## TEXTE DE PAGE
----------

La doctrine de la « Guerre entre les Guerres » est devenue le concept fondamental de la stratégie nationale d’Israël au cours de la décennie écoulée. Cette campagne militaire illimitée a fourni une alternative commode à toute initiative diplomatique sur le front israélo-palestinien.
Le dernier cycle d’escalade entre Israël et le Hamas illustre le fait qu’en l’absence d’un cadre diplomatique, cette stratégie militaire est très limitée pour façonner une réalité supportable pour Israël.
La stratégie de « Guerre entre les Guerres » est confortée par l’hypothèse selon laquelle Israël est destinée à connaître une escalade importante et momentanée, avec quelques années d’intervalle, dans son conflit avec l’Axe de Résistance – soit avec le Hamas, soit avec le Hezbollah, soit avec la Garde de la Révolution iranienne. Son but est de retarder l’escalade aussi longtemps que possible et de consolider la situation stratégique d’Israël dans l’intervalle en préparation du prochain cycle.
Toutefois, cette stratégie n’a pas réussi à atteindre ses objectifs de grande envergure ces dernières années. Chaque cycle ce combats a davantage érodé la situation d’Israël.
La réputation d’Israël se détériore à chaque nouvelle escalade, le Hamas se renforçant sur la scène palestinienne intérieure et Israël s’affaiblissant sur la scène internationale. Ceci est devenu largement évident avec la décision de la CPI d’enquêter sur les crimes de guerre présumés d’Israël pendant l’Opération Barrière Protectrice (2014). La récente escalade a également provoqué une profonde déchirure dans le tissu des relations entre Juifs et Arabes en Israël.

----------

## CONSIGNES
1. Dans le texte sur la doctrine de la « Guerre entre les Guerres », quelle décision de la CPI a rendu largement évidente la détérioration de la réputation d’Israël ?
2. Poursuivez le texte sur la doctrine de la « Guerre entre les Guerres » à partir de sa dernière phrase.

## EXTRAIT DES DONNÉES
----------

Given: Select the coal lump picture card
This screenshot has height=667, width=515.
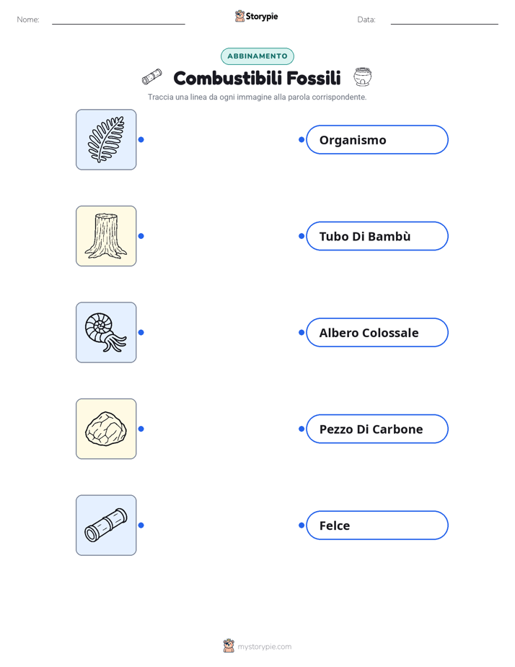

----------

## RÉPONSES PAR CONSIGNE
1. La décision d’enquêter sur les crimes de guerre présumés d’Israël pendant l’Opération Barrière Protectrice (2014).

2.
En outre, malgré les succès des opérations de l’armée israélienne, le Hamas et le Jihad Islamique ont renforcé leur capacité à infliger des dommages au front intérieur israélien, à la fois sur les plans quantitatif et qualitatif. Au lieu que la « Guerre entre les Guerres" façonne la réalité pendant les cycles de combats, ce sont les cycles de combats qui façonnent la réalité d’ensemble .
Cependant, le principal défaut de la « Guerre entre les Guerres » ne se situe pas dans l’échec de la stratégie à atteindre les buts opérationnels, mais dans l’adoption de sa logique sous-jacente par les dirigeants politiques d’Israël en lieu et place de la diplomatie.
La « Guerre entre les Guerres » dicte la logique du maintien du statu quo à tout prix et de l’acceptation de l’histoire d’une détérioration certaine, tout en évitant une véritable tentative de façonner la réalité. Il s’agit d’une tentative désespérée de geler la réalité avec le meilleur scénario possible, à savoir que les choses ne vont pas empirer.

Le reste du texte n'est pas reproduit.